Insulin has been the most common drug for the treatment of diabetes, especially in type I diabetes and diabetic complications. At present, insulin is mainly administered by subcutaneous injection (Gradel et al., 2020). The invasive operation is not easy to be accepted by the patients. Both clinicians and researchers have searched for a non-invasive method to treat diabetes instead of subcutaneous injection. For instance, DESs have been used as a green alternative solvent to dissolve insulin for the treatment of endocrine diseases through transdermal administration (Vaidya & Mitragotri, 2020; Li et al., 2019).

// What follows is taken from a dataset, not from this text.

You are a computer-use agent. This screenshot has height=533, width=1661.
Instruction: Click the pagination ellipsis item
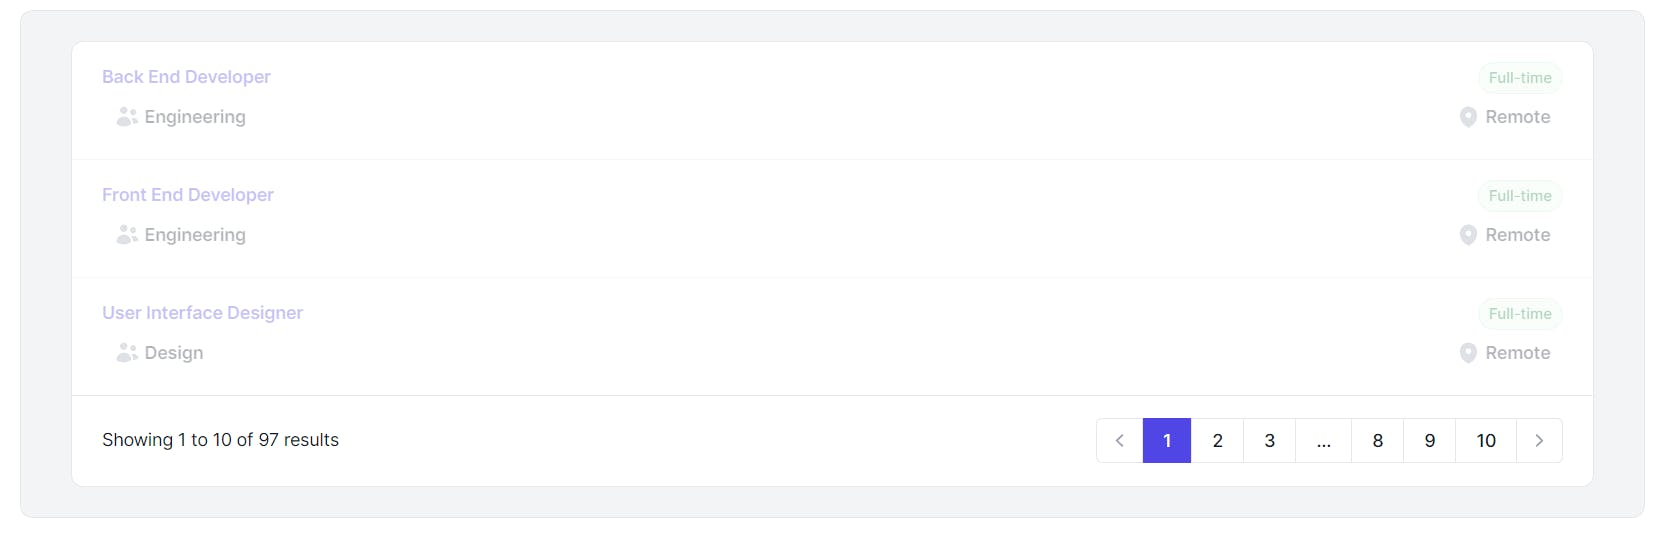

During these treatments, the insulin was mixed with choline:geranic acid based DESs to form a viscoelastic cage gel, which allowed the DES to act as a transport enhancer to continuously release insulin (Vaidya & Mitragotri, 2020) (Figure 1, Table 3). The viscoelastic cage gel exerts the pharmacological effects of insulin by oral administration and reduces blood glucose levels in a dose-dependent manner, confirming the feasibility of ILs/DESs as drug carriers in the treatment of diabetes. Furthermore, the hypoglycemic effect of insulin solution, insulin-hydrogel, and insulin-DESs (choline chloride:malic acid) was observed by nasal administration (Li et al., 2019) (Table 3). Insulin-DESs have been proven to be superior to insulin-hydrogel and insulin solutions, showing the potential of DESs as insulin carriers for diabetes therapy.

Transdermal administration of choline:geranic acid based DESs can also increase API delivery efficiency for insulin and increase the skin permeability of the drug (Banerjee, et al., 2017; Tanner, et al., 2018) (Table 3). Topical administration of insulin dispersed DESs (25 U kg−1 insulin dose) significantly reduced blood glucose levels within 4 hours in a time-dependent manner. In brief, DESs can be used as a promising insulin carrier in the treatment of endocrine diabetes, which is administered through the skin, nasal mucosa or oral mucosa.

Atherosclerosis

Atherosclerosis, one of the most common cardiovascular disorders is highly associated with the disorders of lipid and lipoprotein metabolism (Flora & Nayak, 2019). Curcumin could protect against arterial damage by improving serum lipid levels (Li et al., 2015). In consideration of low solubility and bioavailability of curcumin, choline chloride:glycerol based DESs has been developed as API delivery systems by Jeliński and his coworkers (Jeliński et al., 2019) (Table 3). Curcumin solubility in the DES increase to 7.25 mg/g, compared with 0.0006 mg/g in water. In addition, Wikene and his colleagues prepared D-(+)-glucose:sucrose and maleic acid/choline chloride based DES and assessed the potential of the DESs as the solvent for curcumin in antimicrobial photodynamic therapy (Wikene et al., 2015) (Table 3). They found that the DESs can lock the photo sensitizer within one specific molecular conformation and potentiate its phototoxic effect, demonostrating the unique properties of the DESs as the solvents.

Conclusions

As green, economical and biodegradable solvents, DESs are becoming increasingly important because of their abundant precursor components, accessible synthesis methodologies and potential to improve drug solubility and bioavailability. DESs have been effectively employed as API delivery systems in the treatment of metabolic related diseases. However, it is difficult to achieve long-term sustained release using most DESs carriers. Additional efforts should be done to develop the sustained DESs delivery systems, assess their safety in vivo, and explore their effectiveness in metabolic-related diseases. Moreover, substantial work should be done in the clinical treatment of metabolic diseases using DES-based API delivery systems.